Personal finance success starts with a commitment to spend less than you make. However, where your spending falls in relation to your income can’t be known unless you map out all the money coming in and all the money going out. This is where the budget comes into play.
Budgeting for me is a fairly new concept. I have only been keeping a budget for the past year or so. During this time, I have been experimenting with a couple different methods to see what works. I have heard the envelope system is very effective but I don’t do cash (topic for another day) so I passed on that. I have tried recording all transactions in Microsoft Money or Quicken but I usually fall off that train pretty quickly. I think the key to budgeting is that it has to be simple. Since I like Excel I decided to start there and see how I got on. What I came up with is this Simple Monthly Excel Budget
*DISCLAIMER* All numbers are fictional and are just for display purposes!

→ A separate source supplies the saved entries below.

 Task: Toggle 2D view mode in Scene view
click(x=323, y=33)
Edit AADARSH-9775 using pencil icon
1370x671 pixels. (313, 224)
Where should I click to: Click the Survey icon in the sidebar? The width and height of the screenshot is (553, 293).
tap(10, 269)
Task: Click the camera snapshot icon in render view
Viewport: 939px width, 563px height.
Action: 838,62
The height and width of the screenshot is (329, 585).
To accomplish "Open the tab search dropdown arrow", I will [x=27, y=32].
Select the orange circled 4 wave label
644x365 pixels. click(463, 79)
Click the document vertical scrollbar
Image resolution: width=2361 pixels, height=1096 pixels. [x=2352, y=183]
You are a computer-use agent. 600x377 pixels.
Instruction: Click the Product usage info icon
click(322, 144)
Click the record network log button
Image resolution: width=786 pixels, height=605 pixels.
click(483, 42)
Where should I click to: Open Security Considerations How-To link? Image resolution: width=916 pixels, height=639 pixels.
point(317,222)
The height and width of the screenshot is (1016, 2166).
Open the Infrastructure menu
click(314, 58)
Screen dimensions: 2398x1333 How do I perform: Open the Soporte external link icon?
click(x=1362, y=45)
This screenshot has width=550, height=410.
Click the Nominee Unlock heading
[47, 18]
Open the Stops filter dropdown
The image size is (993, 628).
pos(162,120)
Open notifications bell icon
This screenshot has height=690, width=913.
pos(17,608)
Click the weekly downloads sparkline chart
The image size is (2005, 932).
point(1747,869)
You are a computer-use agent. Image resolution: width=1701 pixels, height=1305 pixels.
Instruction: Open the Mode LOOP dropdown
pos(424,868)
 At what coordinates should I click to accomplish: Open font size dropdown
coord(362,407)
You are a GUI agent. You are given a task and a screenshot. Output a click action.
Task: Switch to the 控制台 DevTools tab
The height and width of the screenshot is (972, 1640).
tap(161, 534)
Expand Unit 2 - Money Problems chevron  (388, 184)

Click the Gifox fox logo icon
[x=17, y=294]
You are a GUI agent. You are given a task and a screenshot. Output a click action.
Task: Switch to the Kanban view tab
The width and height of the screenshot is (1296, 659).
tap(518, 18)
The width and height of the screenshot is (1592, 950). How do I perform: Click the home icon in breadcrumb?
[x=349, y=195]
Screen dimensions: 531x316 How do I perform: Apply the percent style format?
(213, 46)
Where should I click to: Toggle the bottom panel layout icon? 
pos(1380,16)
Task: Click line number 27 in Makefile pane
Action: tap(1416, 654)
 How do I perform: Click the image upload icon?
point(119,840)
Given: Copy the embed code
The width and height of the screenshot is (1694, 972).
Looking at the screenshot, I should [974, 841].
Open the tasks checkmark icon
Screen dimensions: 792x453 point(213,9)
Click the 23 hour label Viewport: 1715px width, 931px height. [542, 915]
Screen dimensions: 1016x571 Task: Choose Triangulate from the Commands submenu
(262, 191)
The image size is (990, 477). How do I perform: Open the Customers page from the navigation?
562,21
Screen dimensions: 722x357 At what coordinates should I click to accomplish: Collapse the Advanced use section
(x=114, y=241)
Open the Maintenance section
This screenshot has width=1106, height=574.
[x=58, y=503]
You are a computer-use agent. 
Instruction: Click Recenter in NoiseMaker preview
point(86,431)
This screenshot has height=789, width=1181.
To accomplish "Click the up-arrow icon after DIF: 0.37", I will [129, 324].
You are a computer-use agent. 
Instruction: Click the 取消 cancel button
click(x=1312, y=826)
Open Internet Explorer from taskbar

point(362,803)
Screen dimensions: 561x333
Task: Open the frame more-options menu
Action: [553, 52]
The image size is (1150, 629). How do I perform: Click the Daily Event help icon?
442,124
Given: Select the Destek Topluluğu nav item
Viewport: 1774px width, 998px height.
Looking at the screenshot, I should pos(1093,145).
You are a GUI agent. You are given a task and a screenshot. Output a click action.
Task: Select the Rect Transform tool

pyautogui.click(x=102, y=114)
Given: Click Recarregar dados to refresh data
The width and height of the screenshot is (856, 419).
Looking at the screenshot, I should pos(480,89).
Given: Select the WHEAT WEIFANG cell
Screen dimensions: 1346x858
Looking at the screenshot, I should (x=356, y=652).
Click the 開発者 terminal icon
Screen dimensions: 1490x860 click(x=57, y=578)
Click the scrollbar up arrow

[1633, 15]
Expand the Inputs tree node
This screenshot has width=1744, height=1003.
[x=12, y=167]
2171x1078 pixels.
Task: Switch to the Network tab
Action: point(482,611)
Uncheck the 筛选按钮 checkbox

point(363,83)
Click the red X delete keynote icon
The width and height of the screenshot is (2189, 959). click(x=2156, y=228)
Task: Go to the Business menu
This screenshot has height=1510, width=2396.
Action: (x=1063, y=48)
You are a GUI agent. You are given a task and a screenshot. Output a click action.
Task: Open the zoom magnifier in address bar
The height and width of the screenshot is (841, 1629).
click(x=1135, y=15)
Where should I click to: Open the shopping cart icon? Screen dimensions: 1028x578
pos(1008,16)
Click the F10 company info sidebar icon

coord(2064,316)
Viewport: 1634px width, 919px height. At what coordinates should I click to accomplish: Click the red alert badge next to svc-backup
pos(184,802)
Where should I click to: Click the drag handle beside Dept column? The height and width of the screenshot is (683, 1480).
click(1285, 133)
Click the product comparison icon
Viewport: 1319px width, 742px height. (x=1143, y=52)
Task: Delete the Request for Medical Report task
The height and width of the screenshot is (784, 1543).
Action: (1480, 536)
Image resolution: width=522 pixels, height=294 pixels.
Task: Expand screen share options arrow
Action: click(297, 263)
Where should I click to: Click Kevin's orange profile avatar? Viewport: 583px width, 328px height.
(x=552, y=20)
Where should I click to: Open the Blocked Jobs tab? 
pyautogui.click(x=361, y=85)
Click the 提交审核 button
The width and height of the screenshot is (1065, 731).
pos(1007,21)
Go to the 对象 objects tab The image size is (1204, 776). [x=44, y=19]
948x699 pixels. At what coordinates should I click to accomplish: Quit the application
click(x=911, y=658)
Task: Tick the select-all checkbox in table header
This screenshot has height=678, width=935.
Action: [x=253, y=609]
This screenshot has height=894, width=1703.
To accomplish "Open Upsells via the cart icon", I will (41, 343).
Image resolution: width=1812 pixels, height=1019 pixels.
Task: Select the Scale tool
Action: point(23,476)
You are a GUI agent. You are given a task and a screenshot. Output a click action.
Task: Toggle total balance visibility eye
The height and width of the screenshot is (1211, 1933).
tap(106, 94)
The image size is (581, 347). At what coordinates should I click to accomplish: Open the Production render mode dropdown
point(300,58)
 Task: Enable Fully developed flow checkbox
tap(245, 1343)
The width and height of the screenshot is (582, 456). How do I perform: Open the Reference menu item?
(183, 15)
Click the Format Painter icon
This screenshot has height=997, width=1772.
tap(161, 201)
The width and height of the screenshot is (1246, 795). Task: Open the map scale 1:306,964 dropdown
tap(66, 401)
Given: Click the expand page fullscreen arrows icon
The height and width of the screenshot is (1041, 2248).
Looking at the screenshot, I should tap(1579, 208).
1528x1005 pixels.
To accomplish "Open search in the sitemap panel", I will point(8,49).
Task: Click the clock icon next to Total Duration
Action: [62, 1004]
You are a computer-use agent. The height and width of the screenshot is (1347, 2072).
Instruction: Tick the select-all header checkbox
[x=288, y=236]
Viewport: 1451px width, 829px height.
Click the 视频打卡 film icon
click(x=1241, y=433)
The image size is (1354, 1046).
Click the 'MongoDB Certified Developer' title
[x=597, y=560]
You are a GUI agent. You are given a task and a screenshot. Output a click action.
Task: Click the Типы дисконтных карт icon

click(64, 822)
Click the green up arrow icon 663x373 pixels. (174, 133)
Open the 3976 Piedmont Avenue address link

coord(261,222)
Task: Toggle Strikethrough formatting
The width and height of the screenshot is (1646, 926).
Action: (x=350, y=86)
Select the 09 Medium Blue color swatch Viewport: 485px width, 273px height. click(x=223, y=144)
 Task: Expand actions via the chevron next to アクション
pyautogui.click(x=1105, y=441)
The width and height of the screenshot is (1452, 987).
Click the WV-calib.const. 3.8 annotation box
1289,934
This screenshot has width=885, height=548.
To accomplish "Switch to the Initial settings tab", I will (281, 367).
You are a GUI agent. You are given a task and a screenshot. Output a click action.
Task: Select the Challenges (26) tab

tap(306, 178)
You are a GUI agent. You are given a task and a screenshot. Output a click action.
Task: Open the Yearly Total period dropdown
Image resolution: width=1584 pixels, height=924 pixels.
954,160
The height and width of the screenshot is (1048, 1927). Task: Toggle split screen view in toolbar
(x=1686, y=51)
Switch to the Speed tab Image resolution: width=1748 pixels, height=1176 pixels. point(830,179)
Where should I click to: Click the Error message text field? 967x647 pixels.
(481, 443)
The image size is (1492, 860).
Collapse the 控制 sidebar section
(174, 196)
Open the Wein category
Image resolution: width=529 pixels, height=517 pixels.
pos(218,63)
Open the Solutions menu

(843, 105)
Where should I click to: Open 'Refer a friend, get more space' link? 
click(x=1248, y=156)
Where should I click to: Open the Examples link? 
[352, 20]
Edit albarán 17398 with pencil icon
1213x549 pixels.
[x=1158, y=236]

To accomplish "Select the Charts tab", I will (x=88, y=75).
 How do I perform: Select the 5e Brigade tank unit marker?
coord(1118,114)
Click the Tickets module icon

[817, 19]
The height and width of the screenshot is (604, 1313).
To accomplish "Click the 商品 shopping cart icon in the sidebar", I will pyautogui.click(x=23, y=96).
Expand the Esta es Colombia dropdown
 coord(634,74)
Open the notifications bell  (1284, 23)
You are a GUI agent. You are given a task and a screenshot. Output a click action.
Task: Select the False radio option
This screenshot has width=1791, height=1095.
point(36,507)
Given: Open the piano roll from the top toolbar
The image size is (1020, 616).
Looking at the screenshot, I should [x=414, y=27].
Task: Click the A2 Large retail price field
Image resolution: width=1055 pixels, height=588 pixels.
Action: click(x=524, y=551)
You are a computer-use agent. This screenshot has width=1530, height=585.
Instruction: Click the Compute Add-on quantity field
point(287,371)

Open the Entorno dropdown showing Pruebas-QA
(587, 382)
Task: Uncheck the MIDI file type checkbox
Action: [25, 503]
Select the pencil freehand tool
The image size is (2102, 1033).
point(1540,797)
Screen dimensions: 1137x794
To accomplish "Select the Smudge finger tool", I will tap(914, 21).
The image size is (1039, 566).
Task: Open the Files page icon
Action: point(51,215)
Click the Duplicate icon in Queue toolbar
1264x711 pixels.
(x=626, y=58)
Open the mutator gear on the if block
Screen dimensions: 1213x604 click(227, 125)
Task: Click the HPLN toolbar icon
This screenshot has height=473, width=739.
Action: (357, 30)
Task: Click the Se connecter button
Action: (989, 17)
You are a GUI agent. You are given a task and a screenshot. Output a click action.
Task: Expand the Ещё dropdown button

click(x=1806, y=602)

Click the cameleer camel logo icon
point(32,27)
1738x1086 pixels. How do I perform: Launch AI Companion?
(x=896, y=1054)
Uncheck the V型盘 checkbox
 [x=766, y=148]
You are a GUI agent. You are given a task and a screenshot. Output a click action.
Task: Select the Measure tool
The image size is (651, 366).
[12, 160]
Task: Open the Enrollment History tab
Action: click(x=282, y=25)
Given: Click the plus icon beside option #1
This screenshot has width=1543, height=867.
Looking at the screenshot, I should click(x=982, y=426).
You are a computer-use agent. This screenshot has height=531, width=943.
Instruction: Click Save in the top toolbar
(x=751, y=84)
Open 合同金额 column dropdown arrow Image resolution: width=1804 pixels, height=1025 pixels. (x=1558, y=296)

Enter Your salary and how many times a year you get paid. If you are a single income household just enter zero for salary 2
Step 2) Grab your paycheck or go to PaycheckCity and enter your information
Salary 1 is based on bi-weekly paychecks so I use a multiplier to get to the monthly numbers. Salary 2 is based on monthly paychecks. After entering your income, taxes, 401k (if applicable) you will have your net after taxes. This is the money you have to spend each month.
Step 3) Now it is time to enter your after tax deductions like medical, dental, and employee stock purchase (if applicable)
If you don’t participate in an ESPP just enter 0%. Now you have your take home pay in each check.
Step 4) Enter your Roth IRA information. If you are not participating in a Roth IRA enter zero (You should be – topic for another day!)
Step 5) Enter all your non credit card expenses. Things like mortgages, utilities, etc. For utilities that fluctuate, I enter an average since Gas and Electric will usually offset each other during the year. I also like splitting up the mortgage payments into principal, interest, and taxes so I can see the principal amount each month 🙂
Step 6) Now enter your yearly expenses and divide by 12 to come up with a monthly average.
Step 7) Enter all your expenses that you put on a credit card each month. You will see why I do it this way next
Step 8 ) Now we add it all up!
Your disposable income equals your take home pay minus your expenses and your Roth IRA contribution. This is how much wiggle room you have in your budget each month, hopefully it is a positive number! If it is a negative number, you need to cut some expenses or increase your take home pay.
I use the do not exceed line above so that each month I can glance at my credit card bill and make sure we are on track as most of our expenses are on the credit card each month.
Step 9) The last couple lines give you a quick snapshot of how you are doing overall with a look at your savings and retirement rates.
So that is what works for me. What about you?